On August 15, 2024, the NYSE American filed with the SEC a Notification of Removal from Listing and/or Registration under Section 12(b) of the Exchange Act of 1934, as amended (the "Exchange Act"), on Form 25 in order to delist the Company's common stock from the NYSE American and deregister the Company's common stock under Section 12(b) of the Exchange Act. The Company anticipates that the delisting will be effective ten (10) days after the filing of the Form 25 and the deregistration of the Company's common stock under the Exchange Act will be effective ninety (90) days, or such shorter period as the SEC may determine, after the filing date of the Form 25.

The Company's common stock began trading under its trading symbol "LPTV" on the OTC Pink Market operated on the OTC Markets system on August 9, 2024, however, there can be no assurances that its common stock will continue to be traded on such market.

Forward-Looking Statements

This report contains "forward-looking statements" within the meaning of Section 27A of the Securities Act of 1933, as amended, and Section 21E of the Securities Exchange Act of 1934, as amended, including, but not limited to, statements that are based upon management's current expectations, assumptions, estimates, projections and beliefs. The use of words such as, but not limited to, "anticipate," "believe," "continue," "could," "estimate," "expect," "intend," "may," "might," "plan," "potential," "predict," "project," "should," "target," "will," or "would" and similar words or expressions are intended to identify forward-looking statements. Such forward-looking statements include, but are not limited to, statements regarding the eligibility of the Company's common stock for quotation on the OTC Pink Market. These statements involve risks, uncertainties and other factors that may cause actual results or achievements to be materially different and adverse from those expressed in or implied by the forward-looking statements.

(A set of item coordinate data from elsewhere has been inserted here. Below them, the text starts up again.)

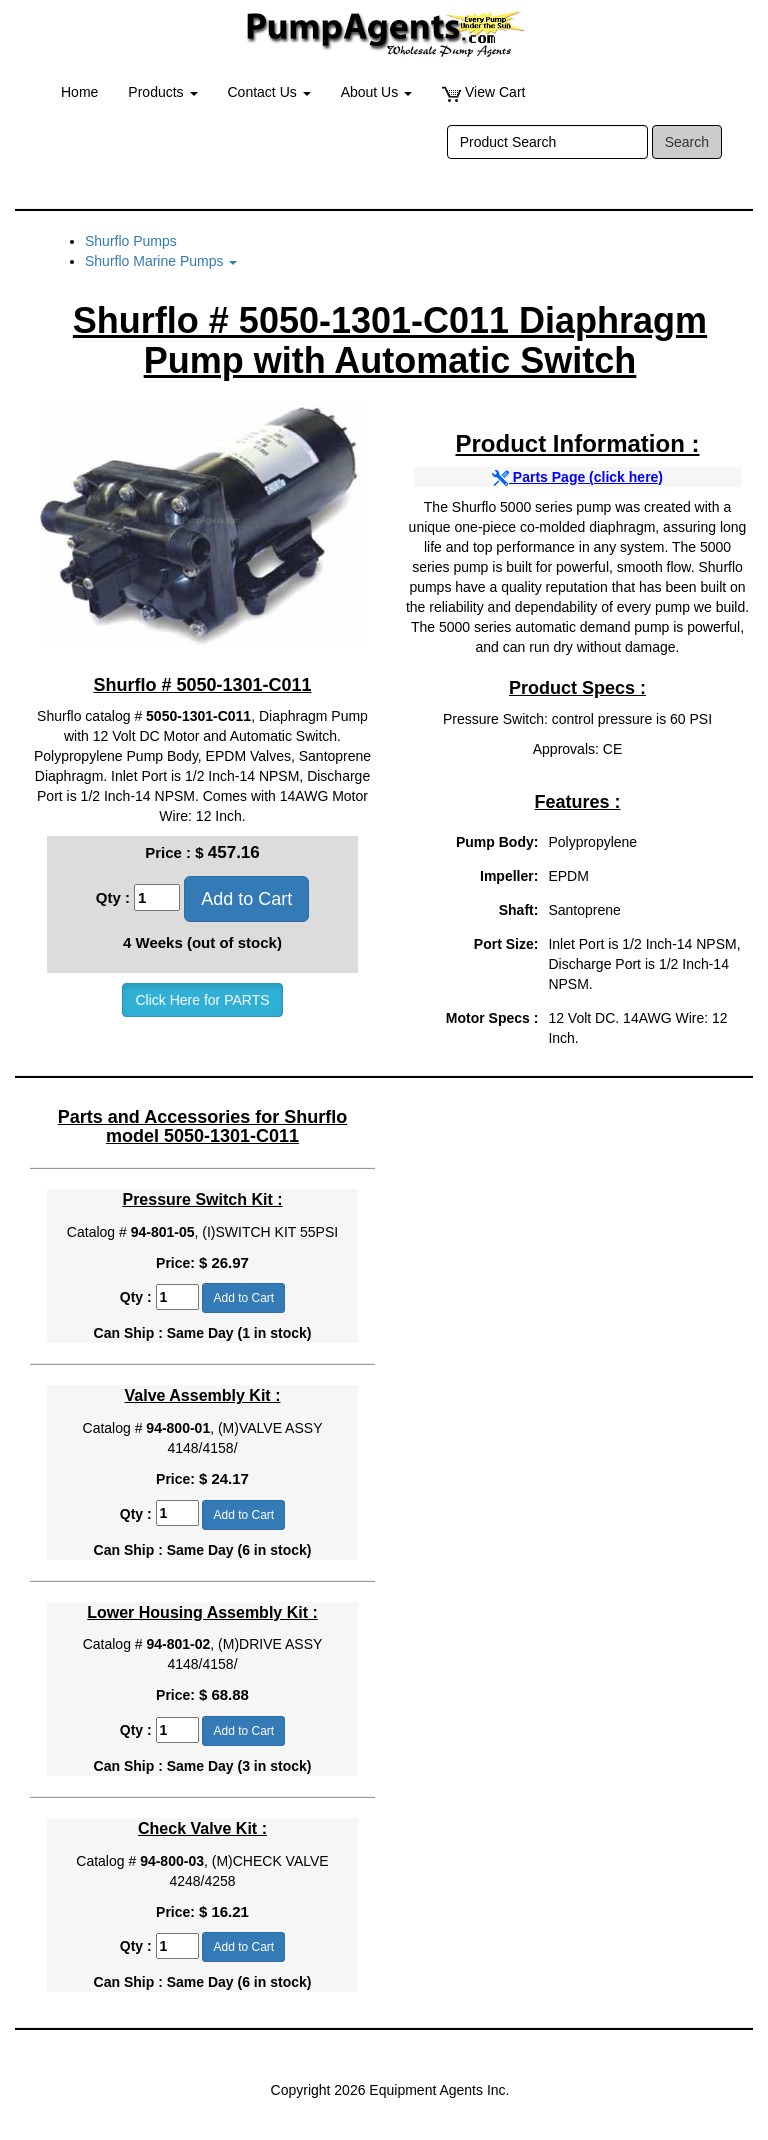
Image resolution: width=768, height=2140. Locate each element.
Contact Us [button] (269, 92)
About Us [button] (376, 92)
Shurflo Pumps (131, 241)
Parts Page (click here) (577, 477)
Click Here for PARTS (202, 1000)
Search (687, 142)
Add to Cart (246, 899)
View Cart (483, 92)
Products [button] (162, 92)
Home (79, 92)
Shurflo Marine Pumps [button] (161, 261)
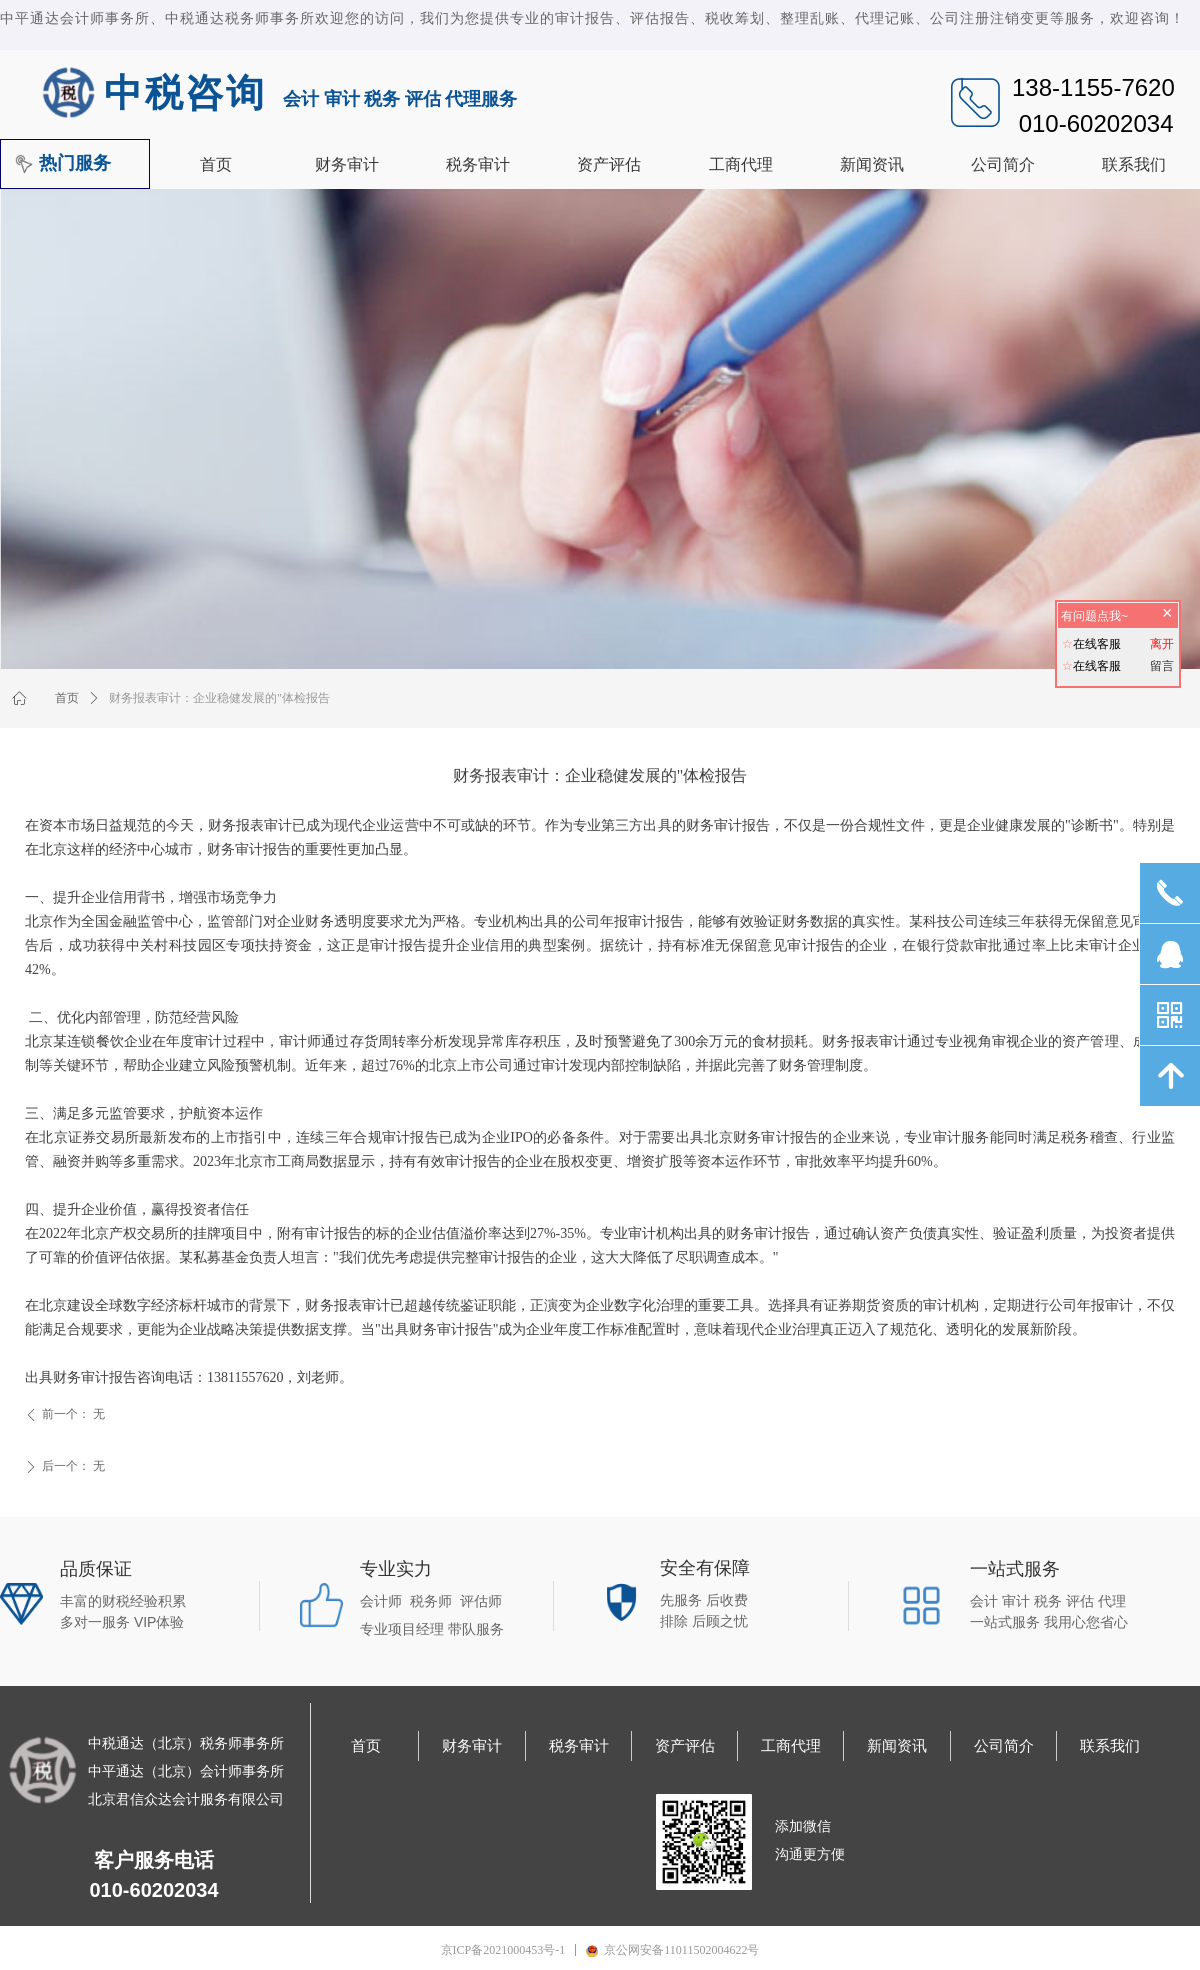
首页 (67, 698)
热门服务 (75, 163)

Such risks and uncertainties include the risks and uncertainties, as well as the other factors, described in more detail in the Company's most recent Annual Report on Form 10-K and its subsequent filings with the SEC. The forward-looking statements contained herein speak only as of the date hereof, and the Company assumes no obligation to update any forward-looking statements, whether as a result of new information, subsequent events or otherwise, except as required by law.